- [What is asked]:
1. Please list every dollar amount given in the UT Austin DEI spending article.
2. Pick up the UT Austin DEI spending article after its final sentence and write the next paragraph.

Tuesday, May 23, 2023



UT Austin Spends Over $13 Million on Diversity, Equity, and Inclusion Salaries

The University of Texas at Austin spends more than $13 million on Diversity, Equity, and Inclusion (DEI) salaries for close to 200 jobs, according to documents obtained by The Epoch Times.

That’s enough money to fund 342 in-state students to attend one of Texas’ top publicly funded universities for a year, based on $35,000 in annual tuition.

The Division of Diversity and Community Engagement (DCE) at UT Austin paid 171 employee salaries totaling some $12.2 million, according to documents obtained through an open records request.

Another $1.4 million in salaries were paid to 14 associate deans called Coalition of Diversity Equity and Inclusion officers, according to the documents.

UT Austin’s expenditures on DEI paint a picture of a vast network of workers dedicated to a contentious sociopolitical movement that has taken hold in America’s institutions.

Much of the money spent on salaries support what critics describe as “woke” programs based on social justice activism. Vast amounts of taxpayer money spent on DEI salaries demonstrate what detractors say is a bloated system siphoning money away from academics.

DCE supports multiple learning centers and programs throughout UT Austin. Positions at affiliated programs include the Hogg Foundation for Mental Health, Youth Engagement Center, Office for Inclusion and Equity, and even an elementary school that helps train future teachers to be well versed in the movement’s ideology.

- [Records]:
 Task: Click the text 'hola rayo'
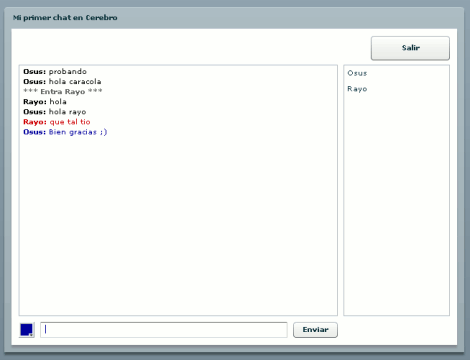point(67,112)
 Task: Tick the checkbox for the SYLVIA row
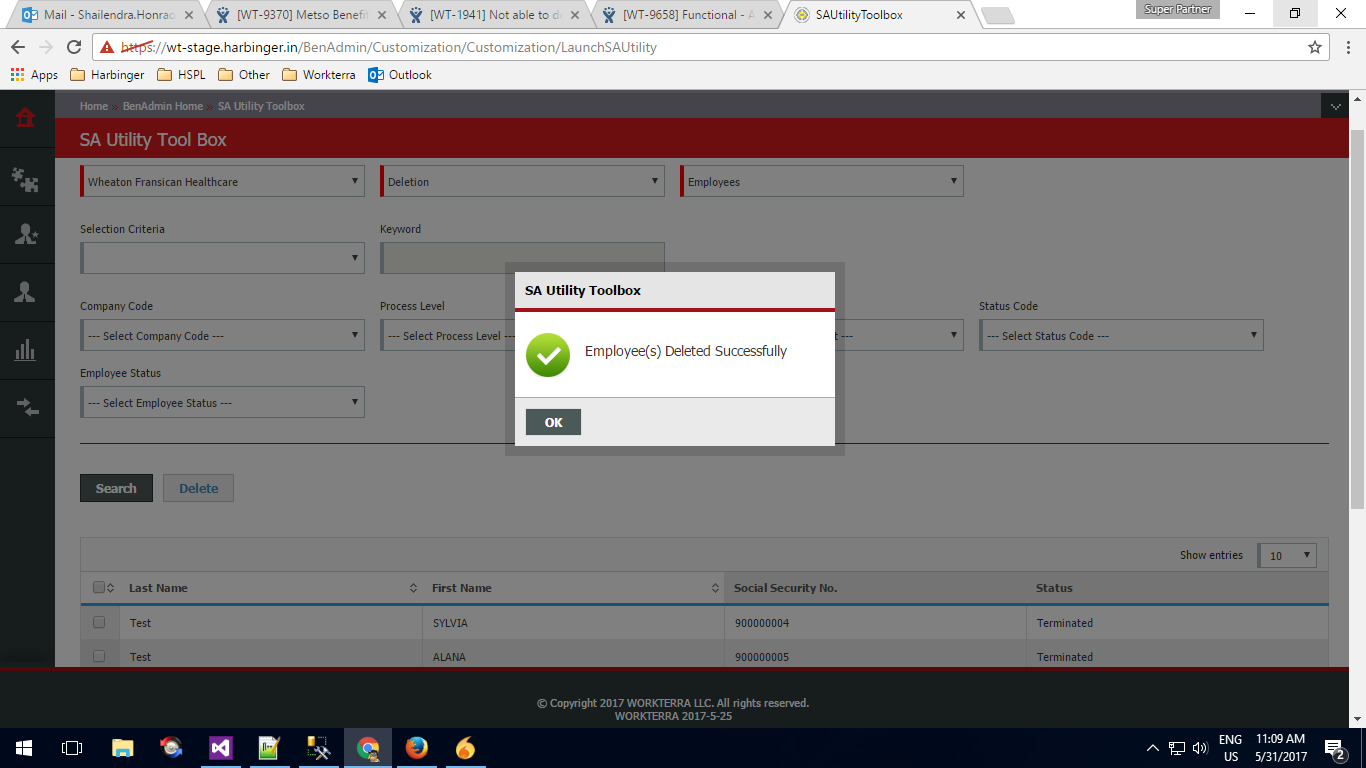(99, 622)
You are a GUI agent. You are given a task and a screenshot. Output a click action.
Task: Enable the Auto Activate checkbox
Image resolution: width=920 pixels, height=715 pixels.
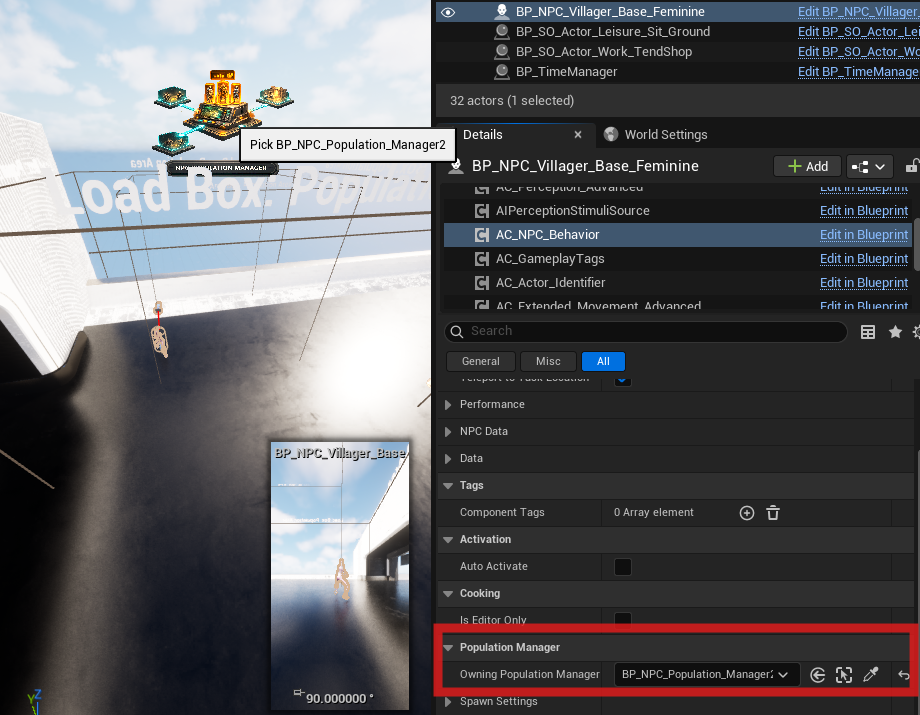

- [Answer list]:
1. more than $13 million; $35,000; some $12.2 million; $1.4 million

2.
The diversity division pays another $11.7 million for public charter schools to help children in crisis and UIL salaries, apparently unrelated to DEI.

Scott Yenor, a Boise State University political science professor, is senior director of state coalitions at the Claremont Institute, a conservative think tank.

Yenor told The Epoch Times that DEI had been woven into every facet of universities nationwide, making it difficult to determine how much public money is being spent supporting controversial political ideologies.

“Nearly every college has a dean that’s dedicated to it,” he said.

Yenor pointed to the costs of offering majors at UT Austin dedicated to DEI, such as African and African Diaspora Studies and Race, Indigeneity & Migration.

Another DEI major at UT Austin Texas is Women’s and Gender Studies, which includes classes to analyze the “social narratives of gender, race, and sexuality,” according to the school’s website.

Minors at UT Austin include Critical Disability Studies and Latino Media Arts and Studies, Yenor said.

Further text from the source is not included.